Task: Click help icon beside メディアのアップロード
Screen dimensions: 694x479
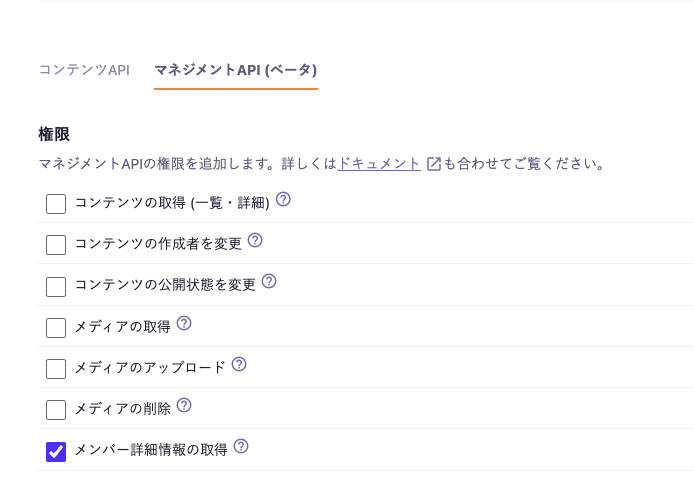Action: (239, 365)
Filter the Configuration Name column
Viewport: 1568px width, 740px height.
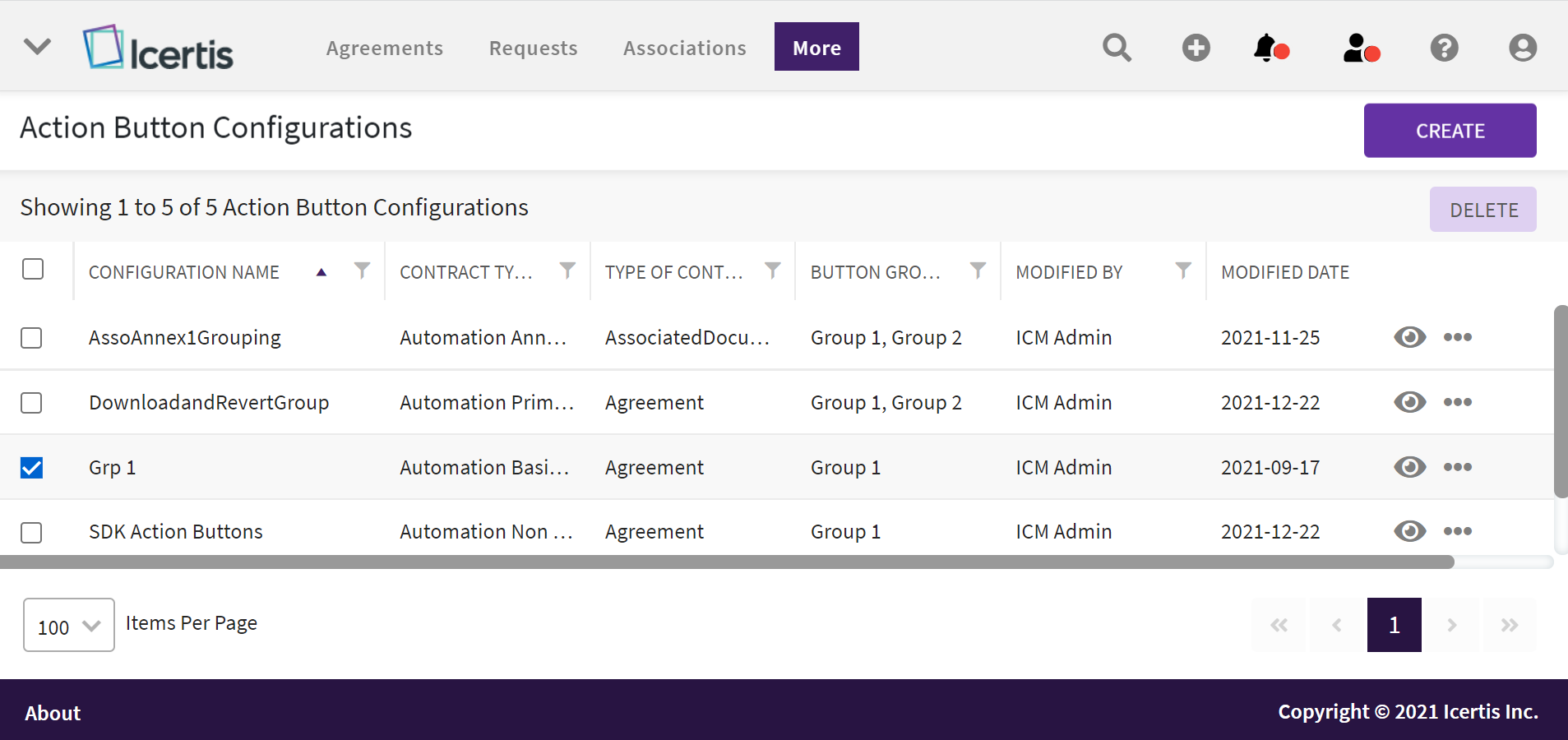[x=362, y=271]
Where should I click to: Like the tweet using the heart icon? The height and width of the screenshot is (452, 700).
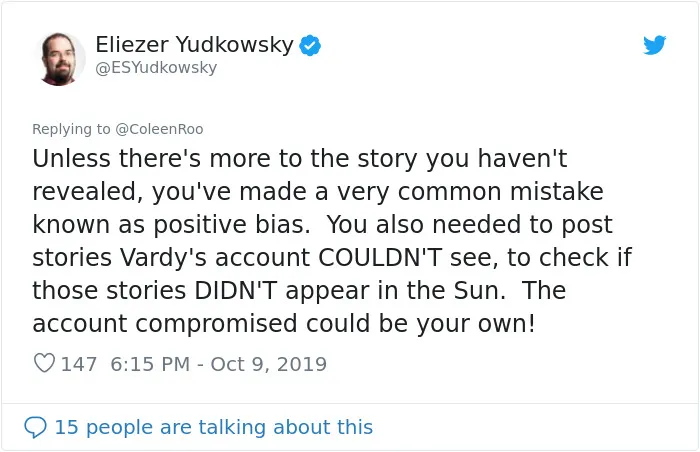(44, 363)
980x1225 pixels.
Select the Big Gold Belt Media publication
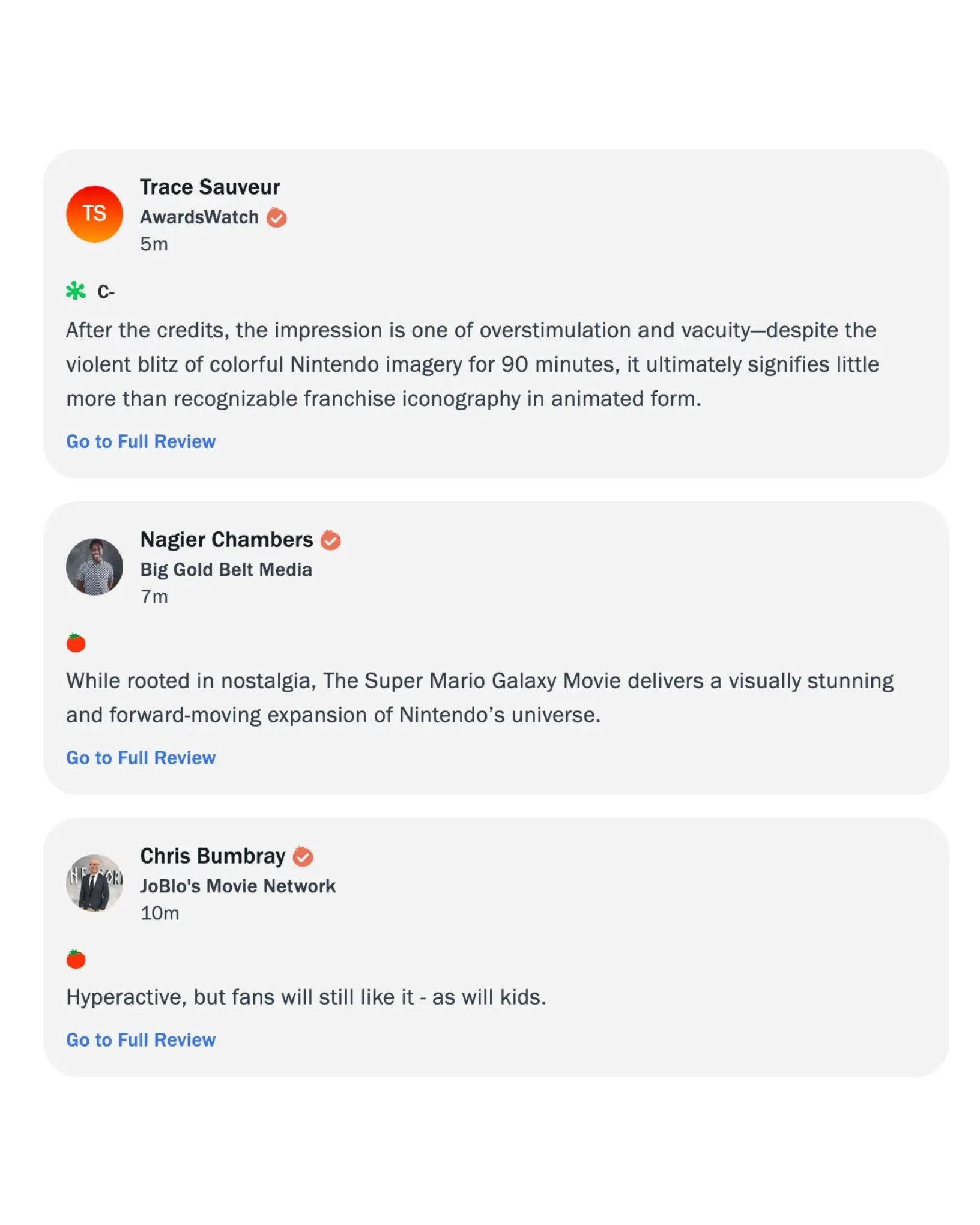(x=226, y=569)
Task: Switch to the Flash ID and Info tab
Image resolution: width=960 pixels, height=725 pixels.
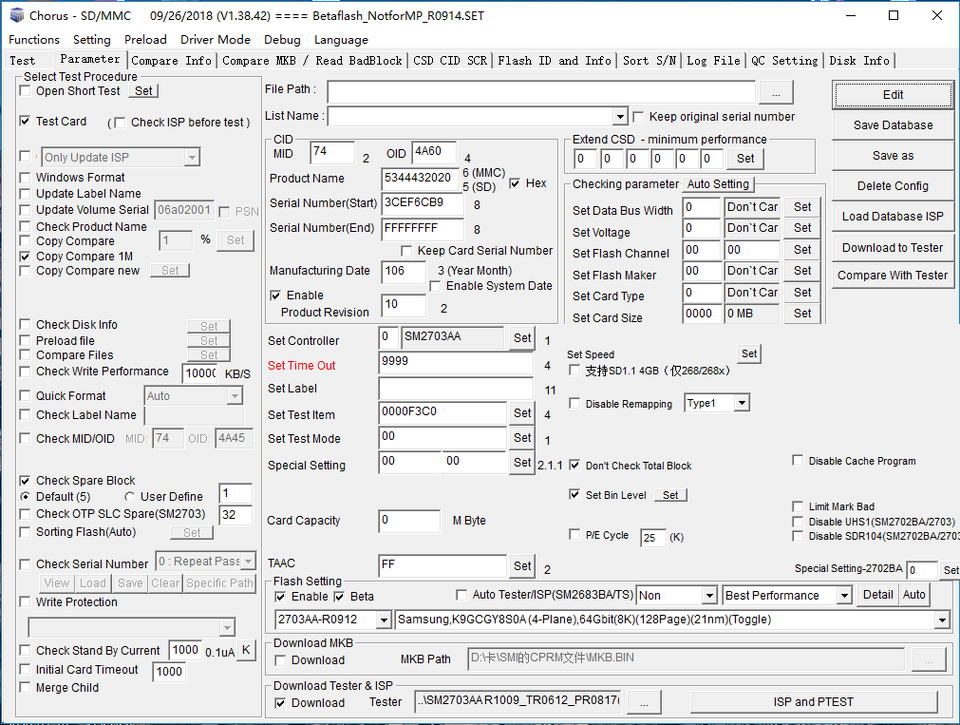Action: (x=555, y=61)
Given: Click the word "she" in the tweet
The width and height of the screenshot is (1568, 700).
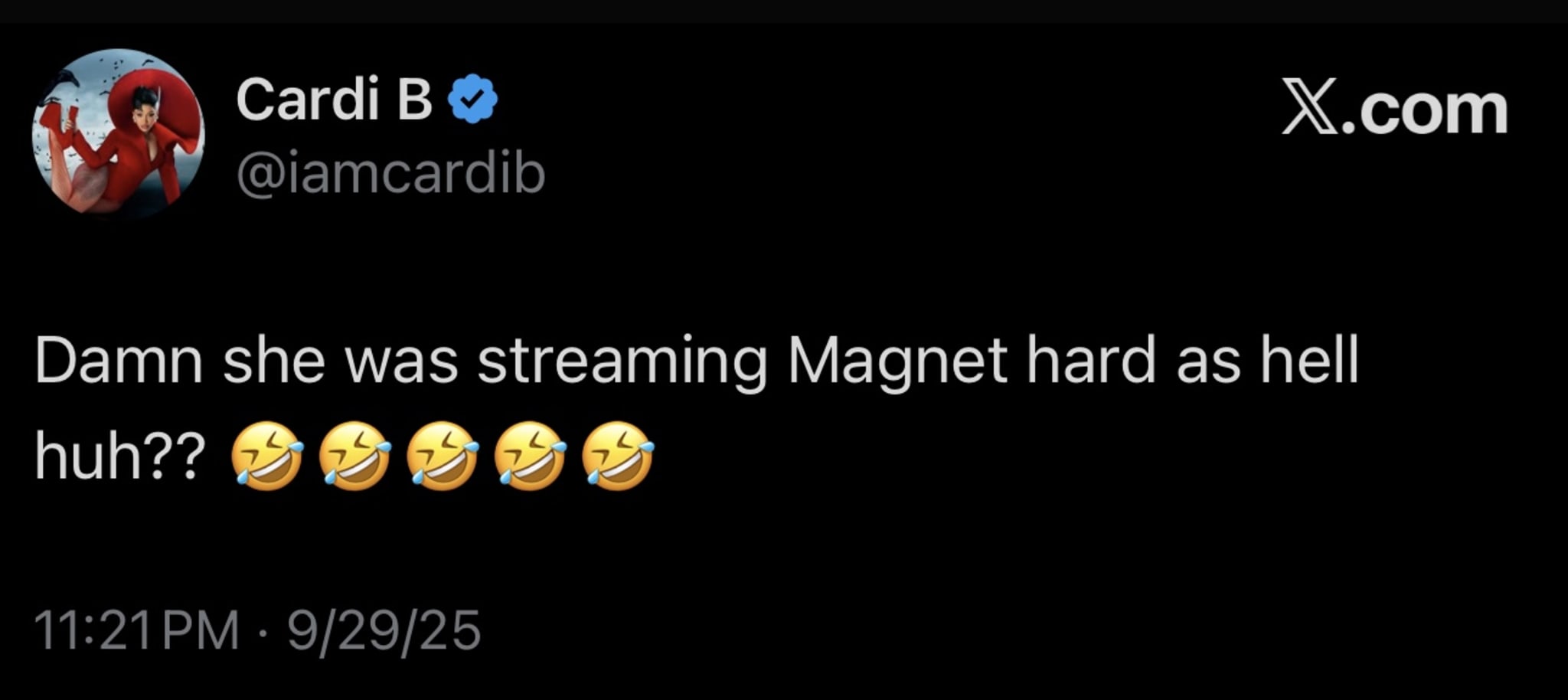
⁂
Required work » Retype the lines above exactly, no pictures.

Response »
Task: Click help icon beside メディアのアップロード
Screen dimensions: 694x479
Action: (239, 365)
Filter the Configuration Name column
Viewport: 1568px width, 740px height.
[x=362, y=271]
Where should I click to: Like the tweet using the heart icon? The height and width of the screenshot is (452, 700).
(44, 363)
980x1225 pixels.
Select the Big Gold Belt Media publication
(x=226, y=569)
Task: Switch to the Flash ID and Info tab
Image resolution: width=960 pixels, height=725 pixels.
Action: (x=555, y=61)
Given: Click the word "she" in the tweet
The width and height of the screenshot is (1568, 700).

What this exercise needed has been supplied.